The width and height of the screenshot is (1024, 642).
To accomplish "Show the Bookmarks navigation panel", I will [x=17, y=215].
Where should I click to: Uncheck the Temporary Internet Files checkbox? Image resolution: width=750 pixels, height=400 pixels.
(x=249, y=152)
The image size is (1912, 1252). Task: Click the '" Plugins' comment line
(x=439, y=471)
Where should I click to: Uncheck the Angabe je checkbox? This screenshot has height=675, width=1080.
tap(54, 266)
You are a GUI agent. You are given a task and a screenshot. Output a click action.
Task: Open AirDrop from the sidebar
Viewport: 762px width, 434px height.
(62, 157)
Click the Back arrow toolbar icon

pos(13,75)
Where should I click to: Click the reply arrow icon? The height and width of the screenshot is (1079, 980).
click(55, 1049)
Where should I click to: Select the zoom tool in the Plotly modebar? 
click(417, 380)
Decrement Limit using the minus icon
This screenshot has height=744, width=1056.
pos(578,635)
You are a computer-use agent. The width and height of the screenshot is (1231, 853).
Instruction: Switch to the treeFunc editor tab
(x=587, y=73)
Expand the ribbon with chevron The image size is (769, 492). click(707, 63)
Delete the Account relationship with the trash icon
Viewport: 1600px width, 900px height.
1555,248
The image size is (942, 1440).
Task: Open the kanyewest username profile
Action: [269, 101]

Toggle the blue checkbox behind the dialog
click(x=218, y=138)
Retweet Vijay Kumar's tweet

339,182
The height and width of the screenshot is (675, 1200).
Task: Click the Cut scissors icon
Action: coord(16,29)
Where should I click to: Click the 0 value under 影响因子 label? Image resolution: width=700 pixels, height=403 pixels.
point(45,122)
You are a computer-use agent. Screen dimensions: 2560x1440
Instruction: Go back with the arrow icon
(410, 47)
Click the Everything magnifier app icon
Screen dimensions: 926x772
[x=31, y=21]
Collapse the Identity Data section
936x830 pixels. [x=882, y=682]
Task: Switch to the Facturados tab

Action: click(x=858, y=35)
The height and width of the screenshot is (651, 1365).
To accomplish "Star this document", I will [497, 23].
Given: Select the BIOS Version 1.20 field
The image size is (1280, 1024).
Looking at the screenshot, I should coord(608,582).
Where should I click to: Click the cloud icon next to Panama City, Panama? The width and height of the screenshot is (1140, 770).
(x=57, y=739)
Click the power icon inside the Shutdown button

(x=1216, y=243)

* * * *

Starting at the line that contains "Task: Switch to the Facturados tab", return every line through the last one above, exactly as written.

Task: Switch to the Facturados tab

Action: click(x=858, y=35)
The height and width of the screenshot is (651, 1365).
To accomplish "Star this document", I will [497, 23].
Given: Select the BIOS Version 1.20 field
The image size is (1280, 1024).
Looking at the screenshot, I should coord(608,582).
Where should I click to: Click the cloud icon next to Panama City, Panama? The width and height of the screenshot is (1140, 770).
(x=57, y=739)
Click the power icon inside the Shutdown button

(x=1216, y=243)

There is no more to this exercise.